Google, coupable de...

par Fabien Soyez
publié le 24 septembre 2010 à 15h47

Avec la venue de Google Instant , Google Suggest, qui comme son nom l'indique suggère des termes de recherche au fur et à mesure que l'on tape, a été absorbé. Même s'il est un peu moins utile depuis, on retrouve toujours, sous le formulaire de recherches, ses propositions. Des propositions souvent pertinentes, mais qui sont parfois assez surprenantes, voire carrément déplacées.

Le 8 septembre, le tribunal de grande instance de Paris a condamné Eric Schmidt , le PDG de la firme de Mountain View, pour diffamation. A l'origine, «Mr X.» se plaignait de voir son nom associé dans les suggestions automatiques à des termes peu reluisants tels que «violeur» , «sataniste» ou «prison» . Le plaignant, impliqué dans une affaire de corruption de mineure, avait été condamné, mais désirait désormais qu'on l'oublie. Problème : Google a une mémoire d'éléphant .

Selon le juge, Google est responsable des termes suggérés par Google Suggest. La firme devra supprimer toutes les suggestions associées au plaignant, et lui verser 5000 euros. Google s'est défendu en arguant que les suggestions ne sont que le fruit des «requêtes saisies antérieurement sur le même thèmes» . Mais pour le tribunal, il n'y a pas de assez de preuves qui montrent que les algorithmes ne sont pas avant tout «le fruit de l'esprit humain» , «avant d'être mis en œuvre» . «Les suggestions ne sont pas les mêmes sur Google Suggest ou dans les "recherches associées", ce qui qui laisse penser que les deux services ne reposent pas sur un pur calcul algorithmique neutre» .

Ce n'est pas la première fois que les algorithmes de suggestions de recherche sont dans le collimateur de la justice française. Le 4 décembre déjà , le même tribunal a condamné Google pour avoir associé automatiquement le nom du Centre national privé de formation à distance (CNFDI) et « arnaque ».
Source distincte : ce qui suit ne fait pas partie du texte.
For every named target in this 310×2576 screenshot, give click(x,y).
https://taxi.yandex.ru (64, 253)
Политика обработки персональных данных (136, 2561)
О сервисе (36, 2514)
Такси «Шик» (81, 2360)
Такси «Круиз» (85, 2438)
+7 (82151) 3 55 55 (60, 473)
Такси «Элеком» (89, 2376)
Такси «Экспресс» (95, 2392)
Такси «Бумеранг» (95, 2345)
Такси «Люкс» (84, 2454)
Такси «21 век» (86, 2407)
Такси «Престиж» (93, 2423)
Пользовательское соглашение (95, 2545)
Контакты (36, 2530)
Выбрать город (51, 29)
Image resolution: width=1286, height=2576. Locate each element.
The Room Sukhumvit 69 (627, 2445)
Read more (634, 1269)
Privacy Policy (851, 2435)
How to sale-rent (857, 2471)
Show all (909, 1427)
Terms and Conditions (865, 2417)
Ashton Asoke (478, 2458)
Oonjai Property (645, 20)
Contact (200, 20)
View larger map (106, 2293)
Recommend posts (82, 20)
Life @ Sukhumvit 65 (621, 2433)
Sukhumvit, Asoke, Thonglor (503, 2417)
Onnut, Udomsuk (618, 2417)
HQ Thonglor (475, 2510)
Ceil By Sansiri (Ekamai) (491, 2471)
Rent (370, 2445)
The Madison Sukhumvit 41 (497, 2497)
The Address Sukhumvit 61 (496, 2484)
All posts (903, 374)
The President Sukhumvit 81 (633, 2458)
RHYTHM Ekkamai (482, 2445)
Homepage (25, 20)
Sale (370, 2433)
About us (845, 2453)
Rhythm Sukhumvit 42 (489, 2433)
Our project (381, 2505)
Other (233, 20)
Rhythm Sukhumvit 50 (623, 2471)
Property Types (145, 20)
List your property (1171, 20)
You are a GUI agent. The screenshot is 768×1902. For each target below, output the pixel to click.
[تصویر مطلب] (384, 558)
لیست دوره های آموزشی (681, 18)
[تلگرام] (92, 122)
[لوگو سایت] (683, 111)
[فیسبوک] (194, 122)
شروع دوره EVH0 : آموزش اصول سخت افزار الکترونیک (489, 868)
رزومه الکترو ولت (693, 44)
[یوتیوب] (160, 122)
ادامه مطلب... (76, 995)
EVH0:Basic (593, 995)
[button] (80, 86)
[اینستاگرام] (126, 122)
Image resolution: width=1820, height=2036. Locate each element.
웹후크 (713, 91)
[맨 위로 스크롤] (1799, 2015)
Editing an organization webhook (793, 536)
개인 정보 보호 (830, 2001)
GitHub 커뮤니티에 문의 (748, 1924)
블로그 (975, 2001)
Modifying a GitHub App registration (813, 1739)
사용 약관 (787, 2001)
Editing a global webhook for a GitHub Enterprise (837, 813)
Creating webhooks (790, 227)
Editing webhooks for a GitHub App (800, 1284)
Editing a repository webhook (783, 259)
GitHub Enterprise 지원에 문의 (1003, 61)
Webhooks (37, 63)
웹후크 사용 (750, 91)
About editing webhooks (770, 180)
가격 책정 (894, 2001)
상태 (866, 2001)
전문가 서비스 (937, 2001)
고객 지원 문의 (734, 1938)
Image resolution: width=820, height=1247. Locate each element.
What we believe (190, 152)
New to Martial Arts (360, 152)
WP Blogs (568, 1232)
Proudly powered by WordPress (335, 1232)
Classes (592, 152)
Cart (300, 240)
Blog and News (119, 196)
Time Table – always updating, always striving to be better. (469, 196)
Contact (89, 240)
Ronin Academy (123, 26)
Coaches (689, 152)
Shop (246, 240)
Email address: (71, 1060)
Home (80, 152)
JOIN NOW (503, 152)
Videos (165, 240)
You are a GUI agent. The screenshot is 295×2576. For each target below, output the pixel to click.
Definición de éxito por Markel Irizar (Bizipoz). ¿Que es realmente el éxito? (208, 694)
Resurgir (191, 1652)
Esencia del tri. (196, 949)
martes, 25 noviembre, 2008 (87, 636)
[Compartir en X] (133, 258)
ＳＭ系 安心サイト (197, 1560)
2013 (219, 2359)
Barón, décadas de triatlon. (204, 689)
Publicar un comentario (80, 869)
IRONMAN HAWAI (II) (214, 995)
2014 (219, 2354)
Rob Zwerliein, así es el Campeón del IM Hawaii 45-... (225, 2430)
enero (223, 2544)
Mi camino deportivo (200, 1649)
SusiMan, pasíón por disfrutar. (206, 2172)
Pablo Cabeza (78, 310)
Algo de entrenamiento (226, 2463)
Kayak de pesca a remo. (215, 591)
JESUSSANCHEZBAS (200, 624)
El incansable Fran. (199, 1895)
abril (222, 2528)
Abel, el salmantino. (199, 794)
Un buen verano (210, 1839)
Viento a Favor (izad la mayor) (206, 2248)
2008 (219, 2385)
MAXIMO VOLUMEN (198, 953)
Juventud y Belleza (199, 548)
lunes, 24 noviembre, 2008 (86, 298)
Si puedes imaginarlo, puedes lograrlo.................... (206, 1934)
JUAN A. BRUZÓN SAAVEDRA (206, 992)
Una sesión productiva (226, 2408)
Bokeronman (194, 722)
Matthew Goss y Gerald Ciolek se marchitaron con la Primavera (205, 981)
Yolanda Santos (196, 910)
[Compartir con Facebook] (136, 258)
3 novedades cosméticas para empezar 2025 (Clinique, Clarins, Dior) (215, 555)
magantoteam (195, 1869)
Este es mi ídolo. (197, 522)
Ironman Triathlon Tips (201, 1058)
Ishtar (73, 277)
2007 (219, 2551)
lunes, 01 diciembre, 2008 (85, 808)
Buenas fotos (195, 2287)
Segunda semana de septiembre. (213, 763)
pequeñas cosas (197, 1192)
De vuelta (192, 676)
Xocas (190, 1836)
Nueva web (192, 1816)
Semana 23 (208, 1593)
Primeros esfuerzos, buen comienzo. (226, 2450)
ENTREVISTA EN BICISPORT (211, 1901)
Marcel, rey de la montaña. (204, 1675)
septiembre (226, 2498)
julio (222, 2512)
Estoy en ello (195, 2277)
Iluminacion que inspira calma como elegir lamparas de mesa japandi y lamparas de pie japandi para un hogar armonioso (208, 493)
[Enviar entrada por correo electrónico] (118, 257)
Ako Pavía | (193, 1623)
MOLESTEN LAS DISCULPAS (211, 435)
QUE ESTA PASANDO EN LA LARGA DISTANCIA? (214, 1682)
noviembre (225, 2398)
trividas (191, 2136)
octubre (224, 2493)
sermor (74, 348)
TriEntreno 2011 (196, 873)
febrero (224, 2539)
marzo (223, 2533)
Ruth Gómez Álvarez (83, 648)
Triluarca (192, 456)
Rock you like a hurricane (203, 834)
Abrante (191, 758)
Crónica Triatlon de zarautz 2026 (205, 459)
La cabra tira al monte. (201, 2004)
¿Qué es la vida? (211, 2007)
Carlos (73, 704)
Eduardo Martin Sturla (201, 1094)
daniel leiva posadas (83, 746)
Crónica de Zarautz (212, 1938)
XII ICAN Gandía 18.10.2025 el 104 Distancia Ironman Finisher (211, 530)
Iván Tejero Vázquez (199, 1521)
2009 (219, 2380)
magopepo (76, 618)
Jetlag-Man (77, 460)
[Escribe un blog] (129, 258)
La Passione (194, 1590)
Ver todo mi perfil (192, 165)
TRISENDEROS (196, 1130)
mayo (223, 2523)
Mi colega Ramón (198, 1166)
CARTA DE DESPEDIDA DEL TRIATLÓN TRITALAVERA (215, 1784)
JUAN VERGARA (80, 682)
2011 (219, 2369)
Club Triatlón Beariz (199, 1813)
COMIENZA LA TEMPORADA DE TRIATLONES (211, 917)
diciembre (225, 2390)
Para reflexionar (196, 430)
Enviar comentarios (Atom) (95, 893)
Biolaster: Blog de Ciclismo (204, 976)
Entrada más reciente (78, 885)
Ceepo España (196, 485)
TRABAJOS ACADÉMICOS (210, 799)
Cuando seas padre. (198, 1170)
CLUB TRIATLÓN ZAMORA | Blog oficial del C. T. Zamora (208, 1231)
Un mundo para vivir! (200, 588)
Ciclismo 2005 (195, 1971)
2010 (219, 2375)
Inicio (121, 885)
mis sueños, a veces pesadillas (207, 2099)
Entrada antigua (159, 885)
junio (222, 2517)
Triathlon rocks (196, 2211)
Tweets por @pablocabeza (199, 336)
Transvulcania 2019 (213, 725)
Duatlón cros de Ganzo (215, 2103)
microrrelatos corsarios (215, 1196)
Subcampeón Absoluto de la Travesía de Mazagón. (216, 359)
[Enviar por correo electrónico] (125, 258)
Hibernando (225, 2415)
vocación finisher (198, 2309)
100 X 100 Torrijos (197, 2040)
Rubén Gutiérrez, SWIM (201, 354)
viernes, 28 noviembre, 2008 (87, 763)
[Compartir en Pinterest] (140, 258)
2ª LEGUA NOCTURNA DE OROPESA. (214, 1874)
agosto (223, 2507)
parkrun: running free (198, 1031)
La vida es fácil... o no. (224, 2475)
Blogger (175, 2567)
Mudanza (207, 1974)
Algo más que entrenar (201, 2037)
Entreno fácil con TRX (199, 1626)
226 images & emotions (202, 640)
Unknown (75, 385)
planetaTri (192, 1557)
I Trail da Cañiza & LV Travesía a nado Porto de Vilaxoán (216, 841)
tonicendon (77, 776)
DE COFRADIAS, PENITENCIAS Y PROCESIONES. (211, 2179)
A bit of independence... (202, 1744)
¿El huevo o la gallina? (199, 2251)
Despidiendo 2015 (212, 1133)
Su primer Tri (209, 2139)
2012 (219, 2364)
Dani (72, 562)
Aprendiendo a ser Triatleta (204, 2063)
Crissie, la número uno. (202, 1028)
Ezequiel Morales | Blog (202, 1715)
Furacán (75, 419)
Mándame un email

Le lancement de Google Instant a relancé les critiques contre les suggestions du moteur de recherche. Sur son blog , Jean Véronis, professeur de linguistique et d'informatique, parle ainsi de ces «surprises de l'auto-complétion» que l'on peut trouver sur Google. Par exemple, en écrivant «les juifs sont» , en s'arrêtant au «s», la réponse est : « les juifs sont radins ». Des résultats révélant surtout des stéréotypes racistes car, rétorque Google , il s'agit d'une «agrégation des requêtes les plus populaires» , et pas d'une vraie suggestion. Pour Jean Véronis, ces propositions tordues «nous aident surtout à savoir ce que les gens pensent de leur prochain.»

Ces deux jugements portés contre Google à neuf mois d'écart pourraient lui porter un coup sévère. A moins que l'entreprise californienne ne renforce sa vigilance. Aux Etats-Unis, Google détient et applique déjà des filtres. Ainsi, outre-atlantique, inutile de taper «jews are...», car vous ne trouverez absolument rien.

Mais étendre ce type de filtre à l'ensemble des recherches possibles et imaginables (ça fait beaucoup de recherches) relève de l'utopie. «Nous prenons cette question très au sérieux, et nous encourageons les utilisateurs à signaler les résultats de recherche qui vont à l'encontre de notre politique» , suggère la firme.